下方讲TensorFlow eval被阻塞原因的原文，能从它最后一行之后接着写下去吗？

#### 来源
-*-

TensorFlow eval被阻塞的可能原因

问题描述

在TensorFlow Session作用域中通过eval打印出Tensor，发现eval被阻塞(never end)。

复现场景

#encoding=utf-8
import tensorflow as tf

def read_tfrecord():
    record_filename = "./data/dog_image.tfrecord"

    tf_record_filename_queue = tf.train.string_input_producer(tf.train.match_filenames_once(record_filename))
    tf_record_reader = tf.TFRecordReader()
    key, tf_record_serialized = tf_record_reader.read(tf_record_filename_queue)
    tf_record_feature = tf.parse_single_example(tf_record_serialized,
                                                features={
                                                    'label': tf.FixedLenFeature([], tf.string),
                                                    'image': tf.FixedLenFeature([], tf.string)
                                                })

-*-

#### 数据条目

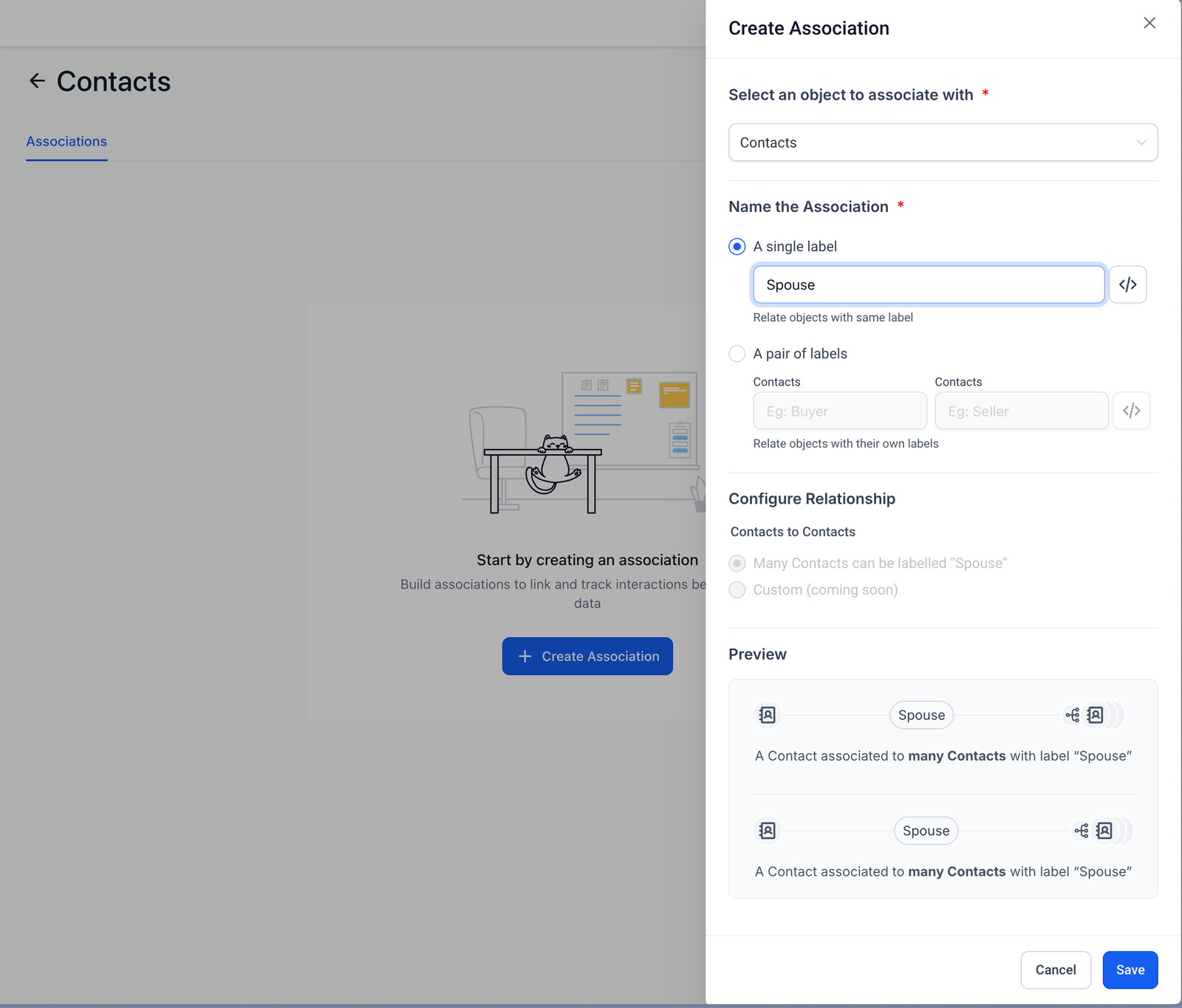Image resolution: width=1182 pixels, height=1008 pixels.
Task: Click the contact icon at left of second preview
Action: tap(768, 831)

-*-

#### 正确答案
    tf_record_image = tf.decode_raw(tf_record_feature['image'], tf.uint8)
    tf_record_label = tf.cast(tf_record_feature['label'], tf.string)
    return tf_record_image, tf_record_label

with tf.Session() as sess:
    sess.run(tf.local_variables_initializer())
    coord = tf.train.Coordinator()
    thread = tf.train.start_queue_runners(sess=sess, coord=coord)
    tf_record_image1, tf_record_label1 = read_tfrecord()
	
	print("before eval")
    print(tf_record_image1.eval()) #A
    print(tf_record_label1.eval()) #B
    print("end eval") #C
    coord.request_stop()
    coord.join(thread)

执行此段代码会发现代码A和B处不会出现任何输出，而且代码C处也未输出，说明代码阻塞在eval函数执行处。

解决方法

把上述代码中的read_tfrecord函数改为如下形式即可解决。

record_filename = "./data/dog_image.tfrecord"
#put queue out of read_tfrecord function
tf_record_filename_queue = tf.train.string_input_producer(tf.train.match_filenames_once(record_filename))
    
def read_tfrecord():
    tf_record_reader = tf.TFRecordReader()
    key, tf_record_serialized = tf_record_reader.read(tf_record_filename_queue)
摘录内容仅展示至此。